The NSHSS describes itself as an organization that aims to “support academic achievement and world betterment” by recognizing exceptional students and connecting them with scholarships and other academic opportunities. It was founded in 2002 and has over 1,500,000 members. 

One of the NSHSS’s claims to prestige is its co-founder, Claes Nobel, who is a “senior member” of the family that established the Nobel prizes, according to his NSHSS biography

To qualify to the NSHSS, students must meet just one of these criteria: a minimum ACT score of 26, SAT score of 1,280 or PSAT score of 1,150. Students can also qualify by being in the top 10 percent of their class, an achievement that varies greatly in difficulty nationwide.

Once a student is accepted, they must pay a $75 fee to become a lifetime member and receive a certificate recognizing their “academic excellence.”

“I got an email that said something like ‘Congratulations, all your hard work at SHS has paid off!’ and the [NSHSS] website seemed really legitimate,” junior Nicole Wong said. “My parents were down — my mom was one of the scholars at her old school.”

But Wong checked with her college counselor before paying the $75 admission fee and was told NSHSS was a scam and that the organization only wanted her money.

Wong reported feeling somewhat disheartened after hearing about NSHSS from her counselor: “I was a little sad because I thought it was real and could help me with my future,” she admitted.

NSHSS has been widely criticized as a “scam” or something close to it by multiple college prep blogs and sites, and Lockwood College Prep even satirized a copy of NSHSS’s acceptance email.

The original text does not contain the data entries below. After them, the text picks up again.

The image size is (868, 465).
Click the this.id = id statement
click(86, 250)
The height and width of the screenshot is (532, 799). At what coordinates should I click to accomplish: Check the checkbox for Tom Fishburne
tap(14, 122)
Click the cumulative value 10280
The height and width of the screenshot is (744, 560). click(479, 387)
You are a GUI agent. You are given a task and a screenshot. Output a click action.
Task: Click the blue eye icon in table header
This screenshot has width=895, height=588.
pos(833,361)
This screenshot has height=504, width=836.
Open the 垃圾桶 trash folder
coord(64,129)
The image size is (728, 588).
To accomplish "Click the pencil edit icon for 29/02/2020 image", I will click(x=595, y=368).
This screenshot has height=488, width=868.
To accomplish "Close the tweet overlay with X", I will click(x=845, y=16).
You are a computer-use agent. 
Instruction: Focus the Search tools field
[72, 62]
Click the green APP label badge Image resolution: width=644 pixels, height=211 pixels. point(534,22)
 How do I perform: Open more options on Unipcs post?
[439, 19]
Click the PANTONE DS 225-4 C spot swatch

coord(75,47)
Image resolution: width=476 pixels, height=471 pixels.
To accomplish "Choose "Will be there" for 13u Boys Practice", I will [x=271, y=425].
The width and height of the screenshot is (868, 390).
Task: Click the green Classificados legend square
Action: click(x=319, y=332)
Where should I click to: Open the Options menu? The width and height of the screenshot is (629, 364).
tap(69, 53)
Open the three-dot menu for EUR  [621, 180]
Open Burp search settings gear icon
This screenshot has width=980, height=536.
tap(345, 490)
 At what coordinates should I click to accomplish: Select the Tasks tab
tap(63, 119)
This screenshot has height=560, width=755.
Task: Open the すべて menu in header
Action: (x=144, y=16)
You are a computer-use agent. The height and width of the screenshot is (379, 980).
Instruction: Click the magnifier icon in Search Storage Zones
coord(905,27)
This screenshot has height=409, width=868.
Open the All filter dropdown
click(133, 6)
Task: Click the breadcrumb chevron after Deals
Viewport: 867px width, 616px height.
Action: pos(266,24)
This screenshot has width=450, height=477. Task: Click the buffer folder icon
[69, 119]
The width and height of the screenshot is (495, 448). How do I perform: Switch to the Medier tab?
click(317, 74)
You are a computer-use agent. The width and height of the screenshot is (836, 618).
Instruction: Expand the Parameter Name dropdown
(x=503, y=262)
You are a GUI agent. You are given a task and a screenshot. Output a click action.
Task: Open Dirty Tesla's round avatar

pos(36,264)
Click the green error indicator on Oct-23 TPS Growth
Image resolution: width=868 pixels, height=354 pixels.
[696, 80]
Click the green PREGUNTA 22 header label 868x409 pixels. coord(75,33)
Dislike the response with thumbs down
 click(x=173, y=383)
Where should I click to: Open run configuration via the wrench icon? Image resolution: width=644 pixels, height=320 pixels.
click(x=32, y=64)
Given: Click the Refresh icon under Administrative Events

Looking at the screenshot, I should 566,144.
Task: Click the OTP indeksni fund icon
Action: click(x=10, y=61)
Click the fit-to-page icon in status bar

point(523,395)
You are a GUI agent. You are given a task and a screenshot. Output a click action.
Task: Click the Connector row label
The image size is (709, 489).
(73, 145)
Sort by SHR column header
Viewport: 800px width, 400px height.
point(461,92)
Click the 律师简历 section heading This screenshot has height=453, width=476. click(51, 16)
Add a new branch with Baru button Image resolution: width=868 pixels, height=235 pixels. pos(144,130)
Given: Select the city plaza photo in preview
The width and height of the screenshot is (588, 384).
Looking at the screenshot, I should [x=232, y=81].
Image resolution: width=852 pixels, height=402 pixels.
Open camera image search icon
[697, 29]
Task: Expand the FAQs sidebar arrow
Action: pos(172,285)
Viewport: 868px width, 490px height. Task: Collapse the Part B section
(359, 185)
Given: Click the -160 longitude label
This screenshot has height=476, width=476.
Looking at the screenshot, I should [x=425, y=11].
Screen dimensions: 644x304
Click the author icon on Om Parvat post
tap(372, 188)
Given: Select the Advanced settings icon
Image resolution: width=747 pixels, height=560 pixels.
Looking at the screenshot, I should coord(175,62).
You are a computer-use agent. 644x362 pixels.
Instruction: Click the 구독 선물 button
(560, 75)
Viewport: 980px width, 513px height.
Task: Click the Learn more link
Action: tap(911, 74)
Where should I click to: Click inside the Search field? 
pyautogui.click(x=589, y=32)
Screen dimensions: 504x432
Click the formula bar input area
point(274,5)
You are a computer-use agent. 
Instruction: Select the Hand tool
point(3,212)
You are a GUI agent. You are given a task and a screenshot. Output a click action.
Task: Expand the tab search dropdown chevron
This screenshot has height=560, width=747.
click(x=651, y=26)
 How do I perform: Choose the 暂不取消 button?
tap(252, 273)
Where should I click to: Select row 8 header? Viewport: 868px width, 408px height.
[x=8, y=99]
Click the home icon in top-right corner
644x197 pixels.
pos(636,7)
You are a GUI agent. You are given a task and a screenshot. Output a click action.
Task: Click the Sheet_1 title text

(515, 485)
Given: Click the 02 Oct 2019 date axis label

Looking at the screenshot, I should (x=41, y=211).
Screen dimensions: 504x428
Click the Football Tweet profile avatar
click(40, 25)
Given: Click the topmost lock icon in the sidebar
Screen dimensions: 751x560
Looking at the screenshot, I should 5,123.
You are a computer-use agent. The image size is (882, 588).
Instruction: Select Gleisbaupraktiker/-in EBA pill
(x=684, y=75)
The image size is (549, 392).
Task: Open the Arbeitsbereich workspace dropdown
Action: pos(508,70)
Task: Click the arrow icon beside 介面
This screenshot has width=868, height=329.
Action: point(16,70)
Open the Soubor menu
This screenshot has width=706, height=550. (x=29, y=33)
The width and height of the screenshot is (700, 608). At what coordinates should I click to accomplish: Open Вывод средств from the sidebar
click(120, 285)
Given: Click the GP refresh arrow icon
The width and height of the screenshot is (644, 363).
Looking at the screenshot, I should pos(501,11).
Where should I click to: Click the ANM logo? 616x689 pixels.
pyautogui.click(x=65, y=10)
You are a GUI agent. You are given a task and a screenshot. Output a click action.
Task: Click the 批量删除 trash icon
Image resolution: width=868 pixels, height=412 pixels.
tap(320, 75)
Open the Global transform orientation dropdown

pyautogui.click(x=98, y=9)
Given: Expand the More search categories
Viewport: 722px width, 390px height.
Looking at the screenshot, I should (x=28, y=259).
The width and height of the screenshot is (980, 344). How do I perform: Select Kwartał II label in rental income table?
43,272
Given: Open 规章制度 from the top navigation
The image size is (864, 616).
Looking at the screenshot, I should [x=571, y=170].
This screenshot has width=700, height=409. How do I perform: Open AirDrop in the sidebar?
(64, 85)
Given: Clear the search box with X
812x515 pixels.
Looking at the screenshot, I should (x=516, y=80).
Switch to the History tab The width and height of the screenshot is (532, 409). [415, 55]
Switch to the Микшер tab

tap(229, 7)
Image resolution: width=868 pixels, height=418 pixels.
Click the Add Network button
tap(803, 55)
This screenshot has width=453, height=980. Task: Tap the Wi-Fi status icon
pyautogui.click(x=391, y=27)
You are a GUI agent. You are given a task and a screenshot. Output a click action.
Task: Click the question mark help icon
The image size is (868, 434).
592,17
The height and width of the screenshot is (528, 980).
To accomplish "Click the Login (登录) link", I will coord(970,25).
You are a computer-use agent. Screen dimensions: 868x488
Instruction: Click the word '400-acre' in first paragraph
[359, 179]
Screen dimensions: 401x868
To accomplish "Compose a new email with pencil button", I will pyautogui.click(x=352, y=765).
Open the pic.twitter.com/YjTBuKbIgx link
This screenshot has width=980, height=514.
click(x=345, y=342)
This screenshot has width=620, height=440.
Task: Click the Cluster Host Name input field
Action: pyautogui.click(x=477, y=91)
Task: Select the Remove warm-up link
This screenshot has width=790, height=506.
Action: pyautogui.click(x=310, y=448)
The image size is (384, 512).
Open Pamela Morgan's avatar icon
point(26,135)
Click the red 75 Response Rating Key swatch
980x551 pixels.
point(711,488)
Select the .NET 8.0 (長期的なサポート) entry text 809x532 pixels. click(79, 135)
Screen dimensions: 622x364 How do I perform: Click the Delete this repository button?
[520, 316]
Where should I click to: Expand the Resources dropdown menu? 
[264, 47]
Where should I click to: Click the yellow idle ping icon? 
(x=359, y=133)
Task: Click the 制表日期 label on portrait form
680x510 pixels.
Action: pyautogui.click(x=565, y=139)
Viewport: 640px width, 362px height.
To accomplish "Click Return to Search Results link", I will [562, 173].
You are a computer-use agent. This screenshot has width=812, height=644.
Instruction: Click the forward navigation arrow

The NSHSS is not to be confused with the National Honor Society, or NHS, which is an established honor roll program that has chapters at multiple high schools.

Overall, although both the NYLF and the NSHSS are not traditional scams in the sense that they take participants’ money and offer nothing in return, it is important to thoroughly research and question opportunities and awards that market themselves as prestigious.

“The reality is that any summer college programs, anything that you’re paying exorbitant amounts of money for, that’s just your family investing in you having that experience,” Allen said.